Please restate the data word for word, leaving out no line.
----
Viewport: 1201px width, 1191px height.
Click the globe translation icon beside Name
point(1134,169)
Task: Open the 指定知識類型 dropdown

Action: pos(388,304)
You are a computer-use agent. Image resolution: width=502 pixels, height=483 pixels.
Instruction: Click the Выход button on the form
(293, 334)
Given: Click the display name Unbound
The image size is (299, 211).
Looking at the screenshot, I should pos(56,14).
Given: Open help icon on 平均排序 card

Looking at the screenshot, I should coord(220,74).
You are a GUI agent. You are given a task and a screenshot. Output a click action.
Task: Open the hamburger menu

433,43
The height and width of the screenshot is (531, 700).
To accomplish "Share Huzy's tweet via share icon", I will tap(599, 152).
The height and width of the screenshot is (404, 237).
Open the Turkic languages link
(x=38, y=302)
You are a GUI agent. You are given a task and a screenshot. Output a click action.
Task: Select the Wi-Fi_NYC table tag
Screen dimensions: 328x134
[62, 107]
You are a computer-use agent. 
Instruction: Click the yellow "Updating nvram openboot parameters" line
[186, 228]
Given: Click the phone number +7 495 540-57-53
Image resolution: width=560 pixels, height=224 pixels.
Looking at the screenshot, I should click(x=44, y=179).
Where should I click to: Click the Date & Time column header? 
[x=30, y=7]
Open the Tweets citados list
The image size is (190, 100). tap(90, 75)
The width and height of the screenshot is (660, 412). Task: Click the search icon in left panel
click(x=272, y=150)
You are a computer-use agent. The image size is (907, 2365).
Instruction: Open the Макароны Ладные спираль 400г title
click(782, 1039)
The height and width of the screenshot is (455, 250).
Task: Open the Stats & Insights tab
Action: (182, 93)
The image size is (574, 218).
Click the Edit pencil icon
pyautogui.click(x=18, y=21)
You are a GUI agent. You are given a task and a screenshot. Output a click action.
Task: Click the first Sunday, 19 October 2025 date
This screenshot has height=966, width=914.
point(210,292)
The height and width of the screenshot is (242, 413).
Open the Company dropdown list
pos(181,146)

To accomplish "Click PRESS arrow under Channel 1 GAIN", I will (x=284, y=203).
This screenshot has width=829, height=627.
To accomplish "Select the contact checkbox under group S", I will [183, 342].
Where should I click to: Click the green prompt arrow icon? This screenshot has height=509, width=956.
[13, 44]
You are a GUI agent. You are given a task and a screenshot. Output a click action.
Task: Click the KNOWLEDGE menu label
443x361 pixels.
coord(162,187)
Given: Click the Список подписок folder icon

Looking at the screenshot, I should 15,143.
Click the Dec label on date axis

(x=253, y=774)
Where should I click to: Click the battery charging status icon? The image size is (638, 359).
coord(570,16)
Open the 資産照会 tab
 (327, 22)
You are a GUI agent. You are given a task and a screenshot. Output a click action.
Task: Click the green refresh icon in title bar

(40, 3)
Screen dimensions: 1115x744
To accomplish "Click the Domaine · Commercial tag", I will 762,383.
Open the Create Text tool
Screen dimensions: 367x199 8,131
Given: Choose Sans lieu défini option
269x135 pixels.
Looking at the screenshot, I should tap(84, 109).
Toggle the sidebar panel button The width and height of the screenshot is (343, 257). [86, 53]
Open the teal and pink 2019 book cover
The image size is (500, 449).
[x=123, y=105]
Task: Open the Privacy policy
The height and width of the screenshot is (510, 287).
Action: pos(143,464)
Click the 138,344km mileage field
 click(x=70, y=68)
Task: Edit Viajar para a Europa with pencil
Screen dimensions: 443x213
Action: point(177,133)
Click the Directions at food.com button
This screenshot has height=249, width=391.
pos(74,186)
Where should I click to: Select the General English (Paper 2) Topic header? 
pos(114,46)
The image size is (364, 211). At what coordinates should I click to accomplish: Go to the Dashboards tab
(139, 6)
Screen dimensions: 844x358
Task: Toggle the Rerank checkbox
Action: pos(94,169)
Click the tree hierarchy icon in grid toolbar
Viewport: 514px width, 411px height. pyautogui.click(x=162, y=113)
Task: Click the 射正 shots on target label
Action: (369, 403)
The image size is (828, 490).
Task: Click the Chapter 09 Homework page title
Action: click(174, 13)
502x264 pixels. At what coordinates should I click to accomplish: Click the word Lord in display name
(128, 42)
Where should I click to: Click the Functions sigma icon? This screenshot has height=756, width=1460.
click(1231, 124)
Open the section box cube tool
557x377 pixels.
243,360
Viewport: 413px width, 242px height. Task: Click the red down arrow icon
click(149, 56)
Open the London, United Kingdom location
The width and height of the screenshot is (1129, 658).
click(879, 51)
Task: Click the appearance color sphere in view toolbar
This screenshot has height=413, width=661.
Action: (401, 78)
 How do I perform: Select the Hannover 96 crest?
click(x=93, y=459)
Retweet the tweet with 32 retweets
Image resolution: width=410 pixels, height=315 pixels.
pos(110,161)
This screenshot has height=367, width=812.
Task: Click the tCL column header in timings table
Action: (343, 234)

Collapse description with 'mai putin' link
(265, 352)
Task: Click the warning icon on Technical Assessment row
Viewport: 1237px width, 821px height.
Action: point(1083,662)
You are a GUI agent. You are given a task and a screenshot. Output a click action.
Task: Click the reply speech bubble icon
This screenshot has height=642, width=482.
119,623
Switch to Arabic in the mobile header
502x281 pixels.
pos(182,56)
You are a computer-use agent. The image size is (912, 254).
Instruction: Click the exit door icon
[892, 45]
----
SOLUTION TO THE EXERCISE →
Viewport: 1201px width, 1191px height.
Click the globe translation icon beside Name
point(1134,169)
Task: Open the 指定知識類型 dropdown

Action: pos(388,304)
You are a computer-use agent. Image resolution: width=502 pixels, height=483 pixels.
Instruction: Click the Выход button on the form
(293, 334)
Given: Click the display name Unbound
The image size is (299, 211).
Looking at the screenshot, I should pos(56,14).
Given: Open help icon on 平均排序 card

Looking at the screenshot, I should coord(220,74).
You are a GUI agent. You are given a task and a screenshot. Output a click action.
Task: Open the hamburger menu

433,43
The height and width of the screenshot is (531, 700).
To accomplish "Share Huzy's tweet via share icon", I will tap(599, 152).
The height and width of the screenshot is (404, 237).
Open the Turkic languages link
(x=38, y=302)
You are a GUI agent. You are given a task and a screenshot. Output a click action.
Task: Select the Wi-Fi_NYC table tag
Screen dimensions: 328x134
[62, 107]
You are a computer-use agent. 
Instruction: Click the yellow "Updating nvram openboot parameters" line
[186, 228]
Given: Click the phone number +7 495 540-57-53
Image resolution: width=560 pixels, height=224 pixels.
Looking at the screenshot, I should click(x=44, y=179).
Where should I click to: Click the Date & Time column header? 
[x=30, y=7]
Open the Tweets citados list
The image size is (190, 100). tap(90, 75)
The width and height of the screenshot is (660, 412). Task: Click the search icon in left panel
click(x=272, y=150)
You are a computer-use agent. The image size is (907, 2365).
Instruction: Open the Макароны Ладные спираль 400г title
click(782, 1039)
The height and width of the screenshot is (455, 250).
Task: Open the Stats & Insights tab
Action: (182, 93)
The image size is (574, 218).
Click the Edit pencil icon
pyautogui.click(x=18, y=21)
You are a GUI agent. You are given a task and a screenshot. Output a click action.
Task: Click the first Sunday, 19 October 2025 date
This screenshot has height=966, width=914.
point(210,292)
The height and width of the screenshot is (242, 413).
Open the Company dropdown list
pos(181,146)

To accomplish "Click PRESS arrow under Channel 1 GAIN", I will (x=284, y=203).
This screenshot has width=829, height=627.
To accomplish "Select the contact checkbox under group S", I will [183, 342].
Where should I click to: Click the green prompt arrow icon? This screenshot has height=509, width=956.
[13, 44]
You are a GUI agent. You are given a task and a screenshot. Output a click action.
Task: Click the KNOWLEDGE menu label
443x361 pixels.
coord(162,187)
Given: Click the Список подписок folder icon

Looking at the screenshot, I should 15,143.
Click the Dec label on date axis

(x=253, y=774)
Where should I click to: Click the battery charging status icon? The image size is (638, 359).
coord(570,16)
Open the 資産照会 tab
 (327, 22)
You are a GUI agent. You are given a task and a screenshot. Output a click action.
Task: Click the green refresh icon in title bar

(40, 3)
Screen dimensions: 1115x744
To accomplish "Click the Domaine · Commercial tag", I will 762,383.
Open the Create Text tool
Screen dimensions: 367x199 8,131
Given: Choose Sans lieu défini option
269x135 pixels.
Looking at the screenshot, I should tap(84, 109).
Toggle the sidebar panel button The width and height of the screenshot is (343, 257). [86, 53]
Open the teal and pink 2019 book cover
The image size is (500, 449).
[x=123, y=105]
Task: Open the Privacy policy
The height and width of the screenshot is (510, 287).
Action: pos(143,464)
Click the 138,344km mileage field
 click(x=70, y=68)
Task: Edit Viajar para a Europa with pencil
Screen dimensions: 443x213
Action: point(177,133)
Click the Directions at food.com button
This screenshot has height=249, width=391.
pos(74,186)
Where should I click to: Select the General English (Paper 2) Topic header? 
pos(114,46)
The image size is (364, 211). At what coordinates should I click to accomplish: Go to the Dashboards tab
(139, 6)
Screen dimensions: 844x358
Task: Toggle the Rerank checkbox
Action: pos(94,169)
Click the tree hierarchy icon in grid toolbar
Viewport: 514px width, 411px height. pyautogui.click(x=162, y=113)
Task: Click the 射正 shots on target label
Action: (369, 403)
The image size is (828, 490).
Task: Click the Chapter 09 Homework page title
Action: click(174, 13)
502x264 pixels. At what coordinates should I click to accomplish: Click the word Lord in display name
(128, 42)
Where should I click to: Click the Functions sigma icon? This screenshot has height=756, width=1460.
click(1231, 124)
Open the section box cube tool
557x377 pixels.
243,360
Viewport: 413px width, 242px height. Task: Click the red down arrow icon
click(149, 56)
Open the London, United Kingdom location
The width and height of the screenshot is (1129, 658).
click(879, 51)
Task: Click the appearance color sphere in view toolbar
This screenshot has height=413, width=661.
Action: (401, 78)
 How do I perform: Select the Hannover 96 crest?
click(x=93, y=459)
Retweet the tweet with 32 retweets
Image resolution: width=410 pixels, height=315 pixels.
pos(110,161)
This screenshot has height=367, width=812.
Task: Click the tCL column header in timings table
Action: (343, 234)

Collapse description with 'mai putin' link
(265, 352)
Task: Click the warning icon on Technical Assessment row
Viewport: 1237px width, 821px height.
Action: point(1083,662)
You are a GUI agent. You are given a task and a screenshot. Output a click action.
Task: Click the reply speech bubble icon
This screenshot has height=642, width=482.
119,623
Switch to Arabic in the mobile header
502x281 pixels.
pos(182,56)
You are a computer-use agent. The image size is (912, 254).
Instruction: Click the exit door icon
[892, 45]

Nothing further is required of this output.